== PROBLEM TO SOLVE ==
Count the lines of the records that contain the string "screenshot", treating case as significant, and give only the number.

== DATASET RECORDS ==
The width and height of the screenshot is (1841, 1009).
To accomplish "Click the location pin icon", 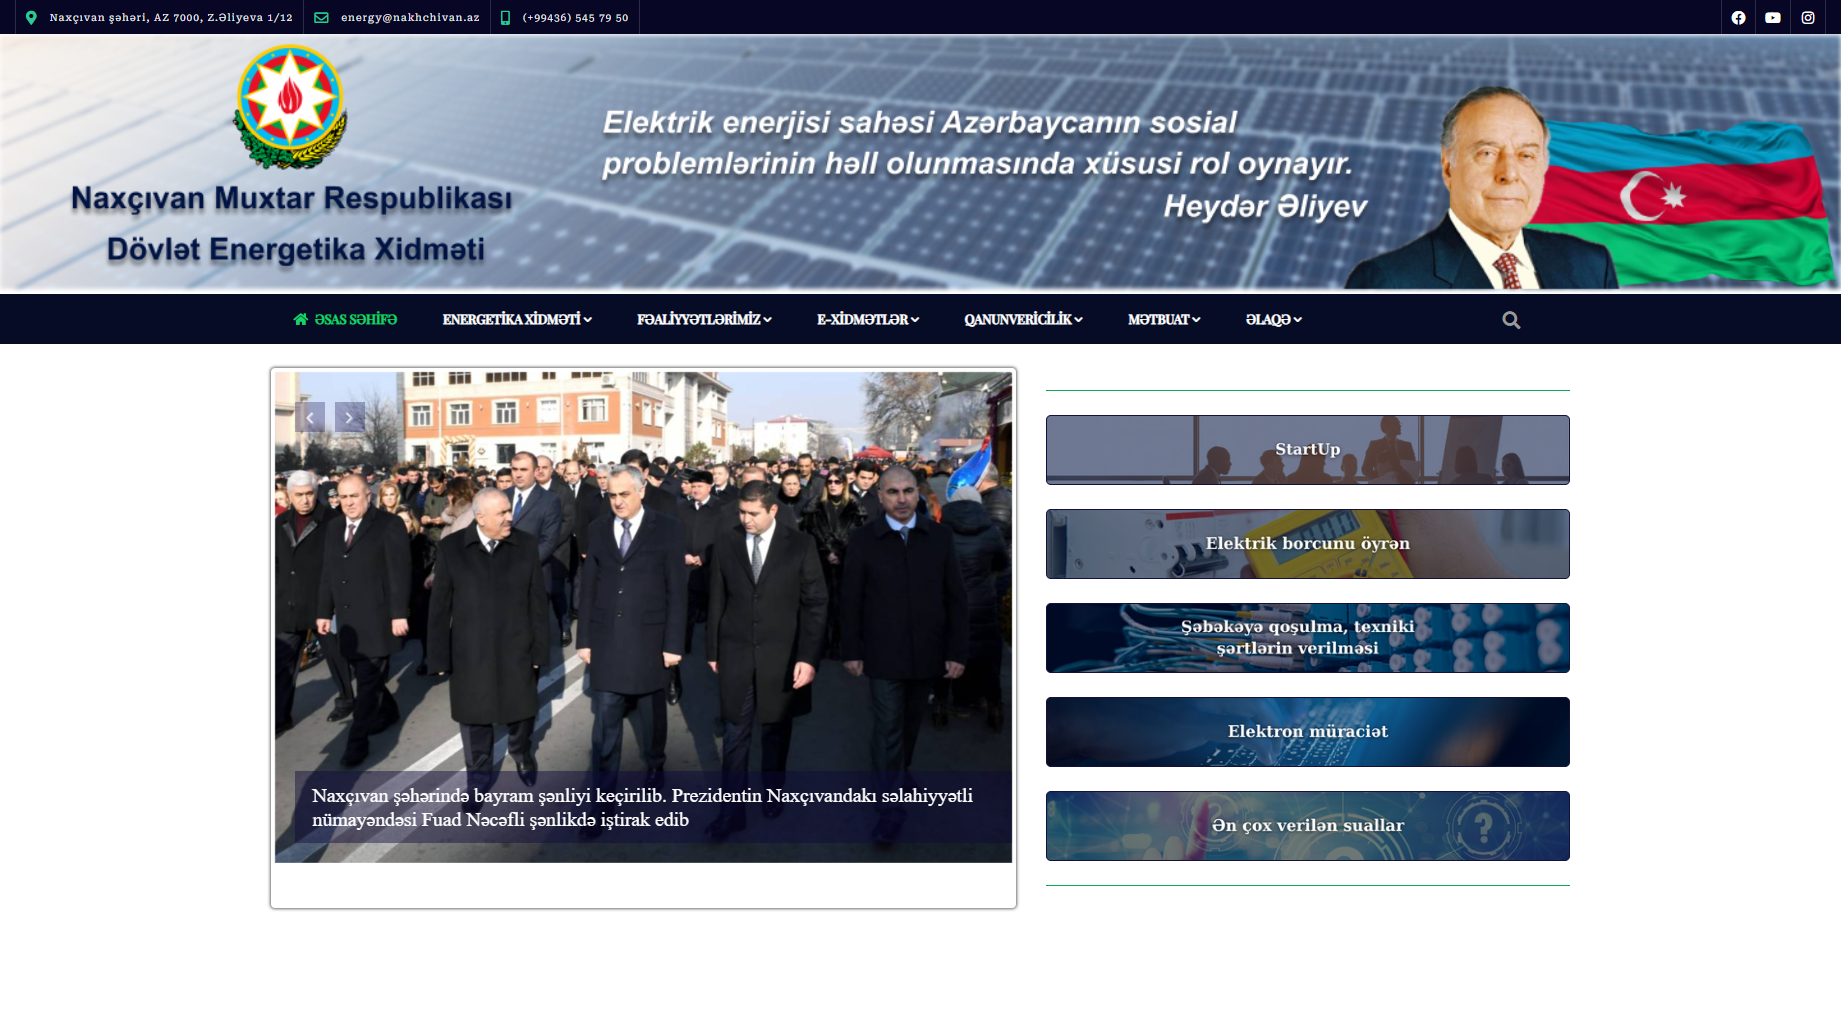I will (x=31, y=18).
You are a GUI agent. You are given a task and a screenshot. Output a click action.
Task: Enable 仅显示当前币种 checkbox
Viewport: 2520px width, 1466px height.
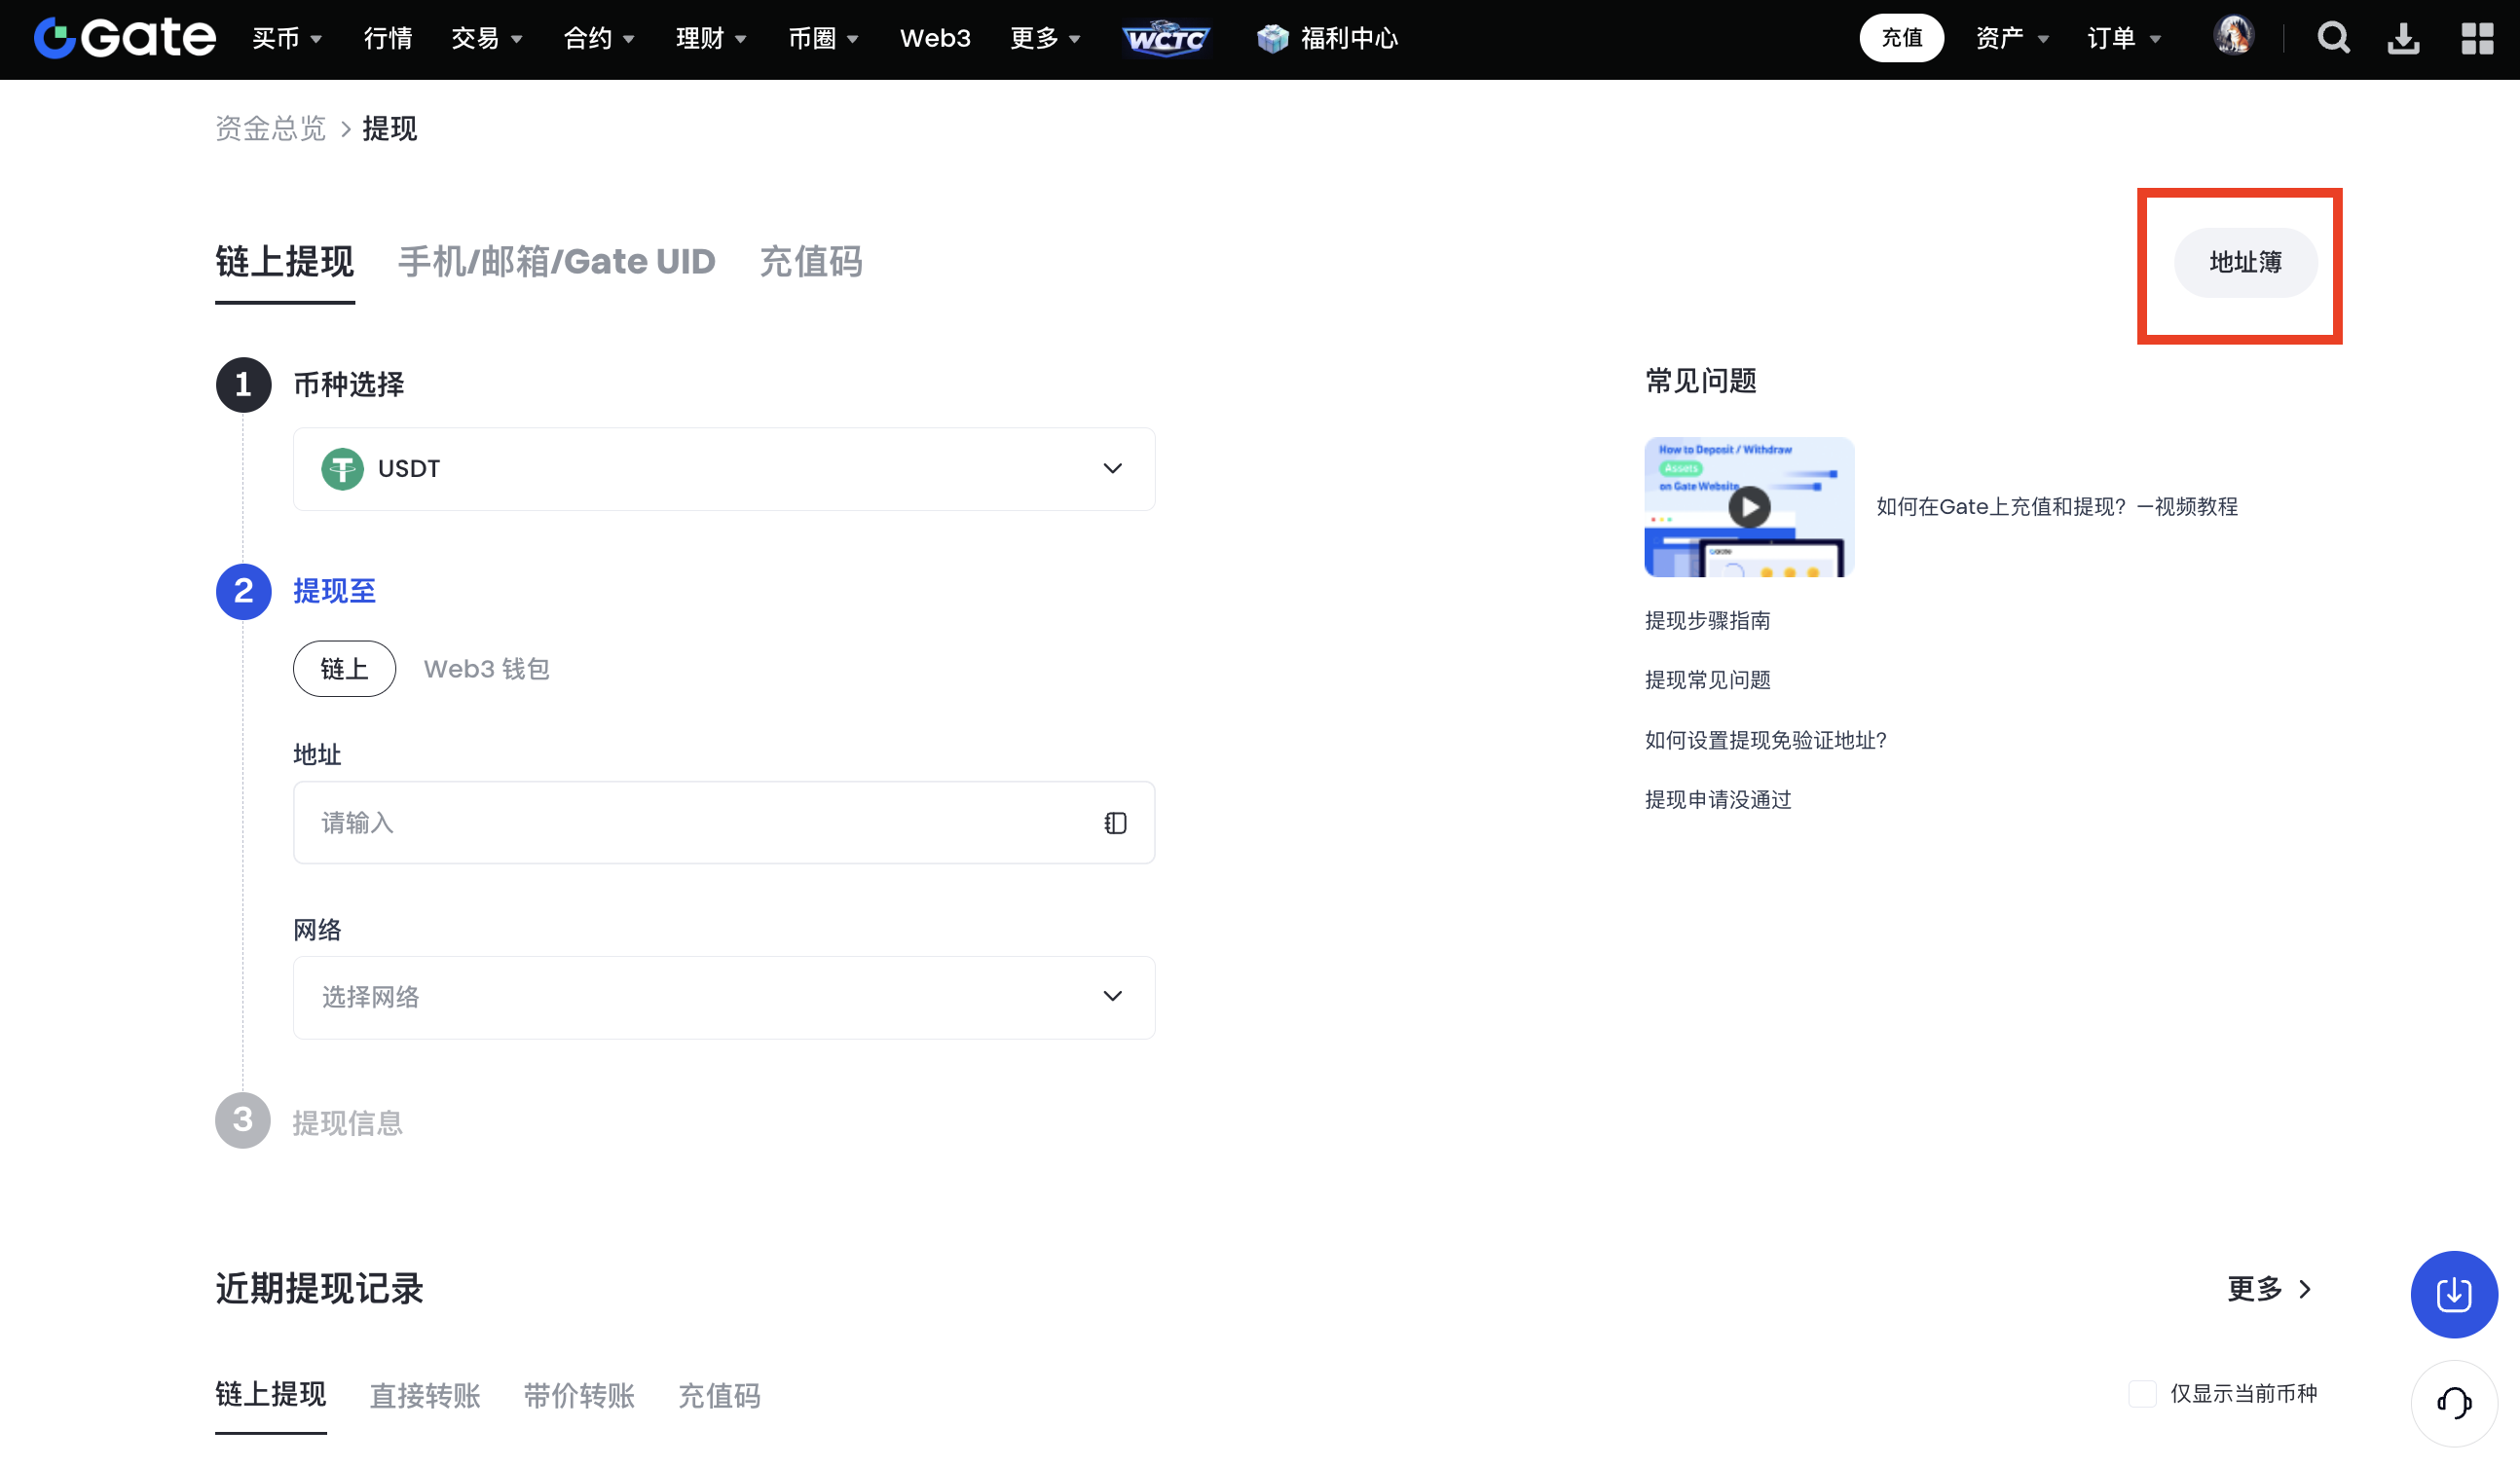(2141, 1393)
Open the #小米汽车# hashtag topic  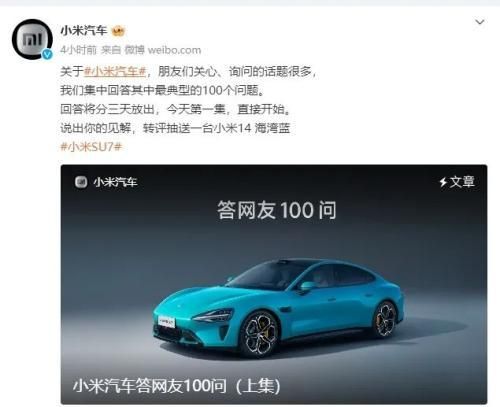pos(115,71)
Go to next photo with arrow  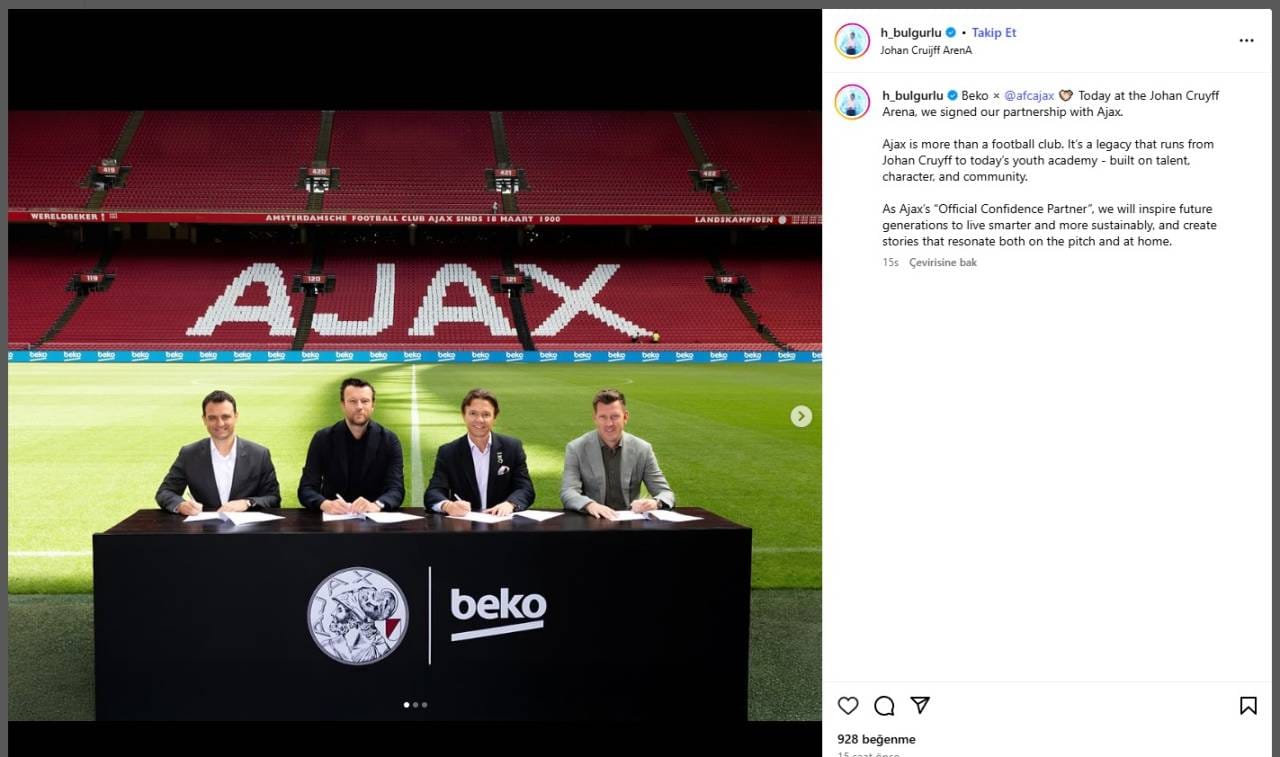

== FULL RESPONSE ==
2